# TASK GOAL
Copy the lines from the items below verbatim, beginning with the line that contains "coordinates (173, 368)." and ending with the line that contains "center [897, 526].", both included.

Records contained in a dataset:
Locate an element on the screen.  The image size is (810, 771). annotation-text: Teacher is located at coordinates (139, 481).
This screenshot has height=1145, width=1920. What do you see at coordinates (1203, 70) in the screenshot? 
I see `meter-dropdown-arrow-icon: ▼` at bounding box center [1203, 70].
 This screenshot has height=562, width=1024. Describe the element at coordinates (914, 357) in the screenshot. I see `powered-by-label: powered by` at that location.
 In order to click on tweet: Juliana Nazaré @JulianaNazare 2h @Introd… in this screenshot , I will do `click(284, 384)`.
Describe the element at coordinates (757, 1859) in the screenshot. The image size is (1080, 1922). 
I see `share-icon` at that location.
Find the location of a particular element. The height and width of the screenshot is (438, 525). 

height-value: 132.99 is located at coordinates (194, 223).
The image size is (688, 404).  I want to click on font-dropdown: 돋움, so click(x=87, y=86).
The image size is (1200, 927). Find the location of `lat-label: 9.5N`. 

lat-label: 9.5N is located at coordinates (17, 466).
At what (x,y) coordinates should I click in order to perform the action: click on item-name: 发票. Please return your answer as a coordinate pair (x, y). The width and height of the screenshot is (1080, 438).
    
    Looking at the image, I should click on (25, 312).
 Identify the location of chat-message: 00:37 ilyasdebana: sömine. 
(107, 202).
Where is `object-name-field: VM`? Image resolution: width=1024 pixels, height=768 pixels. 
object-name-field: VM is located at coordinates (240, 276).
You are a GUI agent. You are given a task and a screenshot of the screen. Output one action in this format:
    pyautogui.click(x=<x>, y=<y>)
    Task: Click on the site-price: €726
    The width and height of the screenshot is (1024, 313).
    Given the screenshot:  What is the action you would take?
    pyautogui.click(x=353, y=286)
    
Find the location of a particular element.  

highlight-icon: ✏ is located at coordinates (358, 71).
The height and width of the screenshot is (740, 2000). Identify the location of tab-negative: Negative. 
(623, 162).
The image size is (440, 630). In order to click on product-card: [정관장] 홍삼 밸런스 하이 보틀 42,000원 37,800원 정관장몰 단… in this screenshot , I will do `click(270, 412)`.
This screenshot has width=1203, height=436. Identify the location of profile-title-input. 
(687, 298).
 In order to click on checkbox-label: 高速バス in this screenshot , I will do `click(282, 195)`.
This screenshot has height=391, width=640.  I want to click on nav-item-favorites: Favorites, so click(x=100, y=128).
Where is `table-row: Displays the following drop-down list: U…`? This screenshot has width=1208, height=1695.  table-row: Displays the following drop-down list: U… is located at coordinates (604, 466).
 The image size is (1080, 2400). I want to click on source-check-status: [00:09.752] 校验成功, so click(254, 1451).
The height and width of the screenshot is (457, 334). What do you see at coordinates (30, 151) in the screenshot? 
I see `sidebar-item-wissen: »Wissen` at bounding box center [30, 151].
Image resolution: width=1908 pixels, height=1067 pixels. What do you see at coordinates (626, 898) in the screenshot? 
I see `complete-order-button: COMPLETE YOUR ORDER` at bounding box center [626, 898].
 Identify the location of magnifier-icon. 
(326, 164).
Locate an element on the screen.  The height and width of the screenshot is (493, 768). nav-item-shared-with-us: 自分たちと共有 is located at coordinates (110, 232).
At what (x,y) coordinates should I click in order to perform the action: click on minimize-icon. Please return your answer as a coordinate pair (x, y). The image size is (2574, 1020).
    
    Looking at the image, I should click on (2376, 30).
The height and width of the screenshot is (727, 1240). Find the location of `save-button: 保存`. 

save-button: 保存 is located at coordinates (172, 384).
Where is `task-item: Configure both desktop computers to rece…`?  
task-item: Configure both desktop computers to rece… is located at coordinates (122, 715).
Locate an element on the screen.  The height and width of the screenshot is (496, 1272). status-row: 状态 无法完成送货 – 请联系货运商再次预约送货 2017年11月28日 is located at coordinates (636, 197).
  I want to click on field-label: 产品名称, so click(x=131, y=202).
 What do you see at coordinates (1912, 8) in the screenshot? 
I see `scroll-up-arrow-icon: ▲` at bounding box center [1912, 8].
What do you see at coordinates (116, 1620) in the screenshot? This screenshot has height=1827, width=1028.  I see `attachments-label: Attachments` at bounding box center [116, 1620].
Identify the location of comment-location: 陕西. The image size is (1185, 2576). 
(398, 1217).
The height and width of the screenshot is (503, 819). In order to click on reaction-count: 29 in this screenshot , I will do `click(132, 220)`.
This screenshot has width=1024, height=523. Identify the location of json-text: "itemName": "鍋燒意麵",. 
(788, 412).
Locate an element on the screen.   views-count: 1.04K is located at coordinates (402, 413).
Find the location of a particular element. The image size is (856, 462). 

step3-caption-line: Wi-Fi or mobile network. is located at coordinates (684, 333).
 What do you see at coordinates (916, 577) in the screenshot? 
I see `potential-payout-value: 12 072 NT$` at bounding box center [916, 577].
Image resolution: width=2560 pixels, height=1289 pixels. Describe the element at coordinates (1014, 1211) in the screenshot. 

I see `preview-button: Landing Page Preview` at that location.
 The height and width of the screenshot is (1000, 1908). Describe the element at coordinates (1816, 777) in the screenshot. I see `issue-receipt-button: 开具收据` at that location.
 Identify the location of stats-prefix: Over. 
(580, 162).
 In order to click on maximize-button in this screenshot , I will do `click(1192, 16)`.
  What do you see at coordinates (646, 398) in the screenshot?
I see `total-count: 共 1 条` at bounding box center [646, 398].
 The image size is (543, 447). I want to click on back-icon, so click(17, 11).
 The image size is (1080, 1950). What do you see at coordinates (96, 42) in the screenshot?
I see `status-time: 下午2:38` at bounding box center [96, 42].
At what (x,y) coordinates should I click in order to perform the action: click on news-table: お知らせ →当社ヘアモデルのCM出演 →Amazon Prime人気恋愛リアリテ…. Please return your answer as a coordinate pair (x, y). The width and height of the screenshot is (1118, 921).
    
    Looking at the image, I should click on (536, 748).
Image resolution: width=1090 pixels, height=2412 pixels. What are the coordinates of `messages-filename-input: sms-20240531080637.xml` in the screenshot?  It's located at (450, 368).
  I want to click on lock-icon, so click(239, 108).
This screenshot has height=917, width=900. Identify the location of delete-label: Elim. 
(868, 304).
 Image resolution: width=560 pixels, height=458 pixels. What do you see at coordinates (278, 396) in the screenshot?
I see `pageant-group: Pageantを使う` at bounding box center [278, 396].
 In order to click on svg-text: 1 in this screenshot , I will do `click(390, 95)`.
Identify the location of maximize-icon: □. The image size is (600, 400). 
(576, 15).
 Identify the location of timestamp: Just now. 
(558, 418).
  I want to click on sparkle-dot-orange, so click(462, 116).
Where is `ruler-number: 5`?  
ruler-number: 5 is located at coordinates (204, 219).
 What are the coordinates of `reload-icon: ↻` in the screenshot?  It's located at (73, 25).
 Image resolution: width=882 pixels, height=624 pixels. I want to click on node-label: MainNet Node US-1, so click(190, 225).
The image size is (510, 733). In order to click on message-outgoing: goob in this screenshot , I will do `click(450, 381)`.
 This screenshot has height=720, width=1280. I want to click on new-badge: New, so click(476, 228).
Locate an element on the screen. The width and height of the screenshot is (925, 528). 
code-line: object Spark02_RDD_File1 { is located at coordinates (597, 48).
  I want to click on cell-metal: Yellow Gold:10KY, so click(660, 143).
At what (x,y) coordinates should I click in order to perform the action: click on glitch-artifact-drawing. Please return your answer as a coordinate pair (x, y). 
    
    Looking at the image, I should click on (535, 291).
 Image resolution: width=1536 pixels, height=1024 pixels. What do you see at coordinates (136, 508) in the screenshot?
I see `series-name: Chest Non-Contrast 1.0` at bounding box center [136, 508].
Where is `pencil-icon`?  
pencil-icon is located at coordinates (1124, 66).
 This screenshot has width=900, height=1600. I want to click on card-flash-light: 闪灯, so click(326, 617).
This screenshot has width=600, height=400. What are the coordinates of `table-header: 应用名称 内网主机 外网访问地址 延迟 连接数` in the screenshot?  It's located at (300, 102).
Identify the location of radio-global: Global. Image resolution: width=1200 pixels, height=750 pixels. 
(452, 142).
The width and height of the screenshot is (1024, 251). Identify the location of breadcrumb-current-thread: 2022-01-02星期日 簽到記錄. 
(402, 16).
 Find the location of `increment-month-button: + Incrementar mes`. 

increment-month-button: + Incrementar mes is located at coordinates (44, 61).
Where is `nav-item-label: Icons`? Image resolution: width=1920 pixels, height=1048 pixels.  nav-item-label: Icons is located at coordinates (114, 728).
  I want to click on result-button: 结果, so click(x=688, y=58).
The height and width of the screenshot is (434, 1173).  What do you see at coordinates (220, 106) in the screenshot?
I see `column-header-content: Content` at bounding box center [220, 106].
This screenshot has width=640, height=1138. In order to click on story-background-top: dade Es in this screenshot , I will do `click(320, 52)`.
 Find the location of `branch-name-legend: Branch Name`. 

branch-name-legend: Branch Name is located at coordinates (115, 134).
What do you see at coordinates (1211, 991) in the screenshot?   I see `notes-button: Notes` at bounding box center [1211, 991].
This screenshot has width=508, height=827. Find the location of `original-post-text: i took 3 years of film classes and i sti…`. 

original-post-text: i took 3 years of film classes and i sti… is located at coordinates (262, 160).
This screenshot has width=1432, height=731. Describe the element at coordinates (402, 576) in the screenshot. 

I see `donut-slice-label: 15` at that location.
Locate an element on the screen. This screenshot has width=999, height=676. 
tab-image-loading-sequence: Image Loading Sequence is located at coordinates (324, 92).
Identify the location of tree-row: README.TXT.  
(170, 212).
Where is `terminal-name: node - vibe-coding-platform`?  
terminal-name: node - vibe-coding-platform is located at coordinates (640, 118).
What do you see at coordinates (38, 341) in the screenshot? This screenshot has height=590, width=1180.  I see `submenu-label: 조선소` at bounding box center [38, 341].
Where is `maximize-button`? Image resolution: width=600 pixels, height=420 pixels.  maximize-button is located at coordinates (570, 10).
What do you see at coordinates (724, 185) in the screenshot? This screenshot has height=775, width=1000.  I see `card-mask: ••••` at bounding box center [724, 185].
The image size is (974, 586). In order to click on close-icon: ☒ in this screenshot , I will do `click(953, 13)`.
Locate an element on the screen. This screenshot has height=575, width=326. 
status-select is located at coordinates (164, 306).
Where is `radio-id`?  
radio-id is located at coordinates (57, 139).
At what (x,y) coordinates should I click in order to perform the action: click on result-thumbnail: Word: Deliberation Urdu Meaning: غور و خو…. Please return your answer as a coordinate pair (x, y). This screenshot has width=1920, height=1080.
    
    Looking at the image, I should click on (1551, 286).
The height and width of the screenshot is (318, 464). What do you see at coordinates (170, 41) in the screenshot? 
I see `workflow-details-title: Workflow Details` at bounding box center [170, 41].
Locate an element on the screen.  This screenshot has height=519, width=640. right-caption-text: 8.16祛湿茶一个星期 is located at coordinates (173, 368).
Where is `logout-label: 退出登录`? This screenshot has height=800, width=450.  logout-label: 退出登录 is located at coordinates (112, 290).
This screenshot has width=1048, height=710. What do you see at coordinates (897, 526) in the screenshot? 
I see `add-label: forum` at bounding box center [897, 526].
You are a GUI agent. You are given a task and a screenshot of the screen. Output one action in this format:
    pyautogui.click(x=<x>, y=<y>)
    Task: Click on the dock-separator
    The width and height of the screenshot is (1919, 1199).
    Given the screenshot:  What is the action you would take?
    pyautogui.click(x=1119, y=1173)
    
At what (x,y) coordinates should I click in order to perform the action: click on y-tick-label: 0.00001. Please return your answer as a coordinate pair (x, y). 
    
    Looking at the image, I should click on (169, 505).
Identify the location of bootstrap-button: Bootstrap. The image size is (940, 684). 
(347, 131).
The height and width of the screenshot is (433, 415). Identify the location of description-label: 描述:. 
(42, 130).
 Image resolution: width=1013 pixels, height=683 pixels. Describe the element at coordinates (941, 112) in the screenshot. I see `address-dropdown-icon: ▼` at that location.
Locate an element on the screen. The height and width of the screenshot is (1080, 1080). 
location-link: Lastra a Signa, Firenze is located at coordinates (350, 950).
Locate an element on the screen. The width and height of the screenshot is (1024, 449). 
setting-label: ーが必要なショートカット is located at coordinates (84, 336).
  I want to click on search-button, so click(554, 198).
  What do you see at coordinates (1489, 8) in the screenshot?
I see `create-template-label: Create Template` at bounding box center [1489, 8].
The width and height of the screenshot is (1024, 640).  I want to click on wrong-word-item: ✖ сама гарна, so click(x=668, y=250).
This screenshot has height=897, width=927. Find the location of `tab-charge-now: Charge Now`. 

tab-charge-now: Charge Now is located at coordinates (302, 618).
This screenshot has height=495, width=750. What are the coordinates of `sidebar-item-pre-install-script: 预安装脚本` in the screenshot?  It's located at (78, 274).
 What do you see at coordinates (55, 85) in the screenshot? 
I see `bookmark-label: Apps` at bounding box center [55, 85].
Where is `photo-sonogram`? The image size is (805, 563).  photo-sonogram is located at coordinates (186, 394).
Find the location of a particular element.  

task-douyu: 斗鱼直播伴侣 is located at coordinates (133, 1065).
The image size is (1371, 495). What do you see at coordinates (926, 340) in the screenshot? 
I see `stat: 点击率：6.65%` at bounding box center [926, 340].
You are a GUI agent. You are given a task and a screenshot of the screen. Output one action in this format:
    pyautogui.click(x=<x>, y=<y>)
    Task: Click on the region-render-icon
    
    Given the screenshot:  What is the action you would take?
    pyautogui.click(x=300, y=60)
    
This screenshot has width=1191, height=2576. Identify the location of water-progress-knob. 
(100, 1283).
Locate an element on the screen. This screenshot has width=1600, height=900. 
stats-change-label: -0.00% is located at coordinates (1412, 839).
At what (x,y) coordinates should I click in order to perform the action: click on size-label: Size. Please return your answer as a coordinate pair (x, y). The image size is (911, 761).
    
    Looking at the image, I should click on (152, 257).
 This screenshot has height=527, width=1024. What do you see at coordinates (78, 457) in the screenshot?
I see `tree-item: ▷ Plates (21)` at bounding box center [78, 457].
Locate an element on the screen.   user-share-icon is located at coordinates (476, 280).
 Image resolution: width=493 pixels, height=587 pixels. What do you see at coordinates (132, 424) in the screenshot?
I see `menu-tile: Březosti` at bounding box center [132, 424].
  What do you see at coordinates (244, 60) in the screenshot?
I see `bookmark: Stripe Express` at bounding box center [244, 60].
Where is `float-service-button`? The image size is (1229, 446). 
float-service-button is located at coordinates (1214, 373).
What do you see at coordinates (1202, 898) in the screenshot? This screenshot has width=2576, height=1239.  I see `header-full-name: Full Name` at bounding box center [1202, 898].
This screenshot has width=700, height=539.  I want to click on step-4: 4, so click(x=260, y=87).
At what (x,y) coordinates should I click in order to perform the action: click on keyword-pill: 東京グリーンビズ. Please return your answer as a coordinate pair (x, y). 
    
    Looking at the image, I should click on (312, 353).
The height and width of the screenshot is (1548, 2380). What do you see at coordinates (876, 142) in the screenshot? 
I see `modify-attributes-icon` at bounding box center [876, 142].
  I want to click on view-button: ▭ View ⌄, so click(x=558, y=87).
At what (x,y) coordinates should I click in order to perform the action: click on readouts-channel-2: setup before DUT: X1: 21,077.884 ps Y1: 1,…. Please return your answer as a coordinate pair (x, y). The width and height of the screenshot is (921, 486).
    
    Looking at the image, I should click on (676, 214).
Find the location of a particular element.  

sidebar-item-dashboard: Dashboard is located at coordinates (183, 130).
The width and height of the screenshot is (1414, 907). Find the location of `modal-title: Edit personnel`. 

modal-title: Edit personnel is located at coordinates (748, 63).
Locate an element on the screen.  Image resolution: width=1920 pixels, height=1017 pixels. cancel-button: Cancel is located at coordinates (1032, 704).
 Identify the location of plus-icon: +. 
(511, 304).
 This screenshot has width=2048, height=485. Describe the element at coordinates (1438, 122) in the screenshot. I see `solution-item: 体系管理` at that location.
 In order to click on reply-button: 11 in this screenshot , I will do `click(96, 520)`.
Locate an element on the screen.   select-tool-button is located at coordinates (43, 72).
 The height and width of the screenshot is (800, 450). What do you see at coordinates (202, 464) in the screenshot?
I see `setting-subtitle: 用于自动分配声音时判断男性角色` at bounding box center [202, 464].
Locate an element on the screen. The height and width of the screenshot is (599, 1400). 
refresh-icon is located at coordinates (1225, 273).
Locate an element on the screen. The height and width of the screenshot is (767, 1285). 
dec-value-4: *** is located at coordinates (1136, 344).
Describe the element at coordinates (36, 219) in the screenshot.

# RESULT OF THE TASK
Locate an element on the screen.  This screenshot has height=519, width=640. right-caption-text: 8.16祛湿茶一个星期 is located at coordinates (173, 368).
Where is `logout-label: 退出登录`? This screenshot has height=800, width=450.  logout-label: 退出登录 is located at coordinates (112, 290).
This screenshot has width=1048, height=710. What do you see at coordinates (897, 526) in the screenshot? 
I see `add-label: forum` at bounding box center [897, 526].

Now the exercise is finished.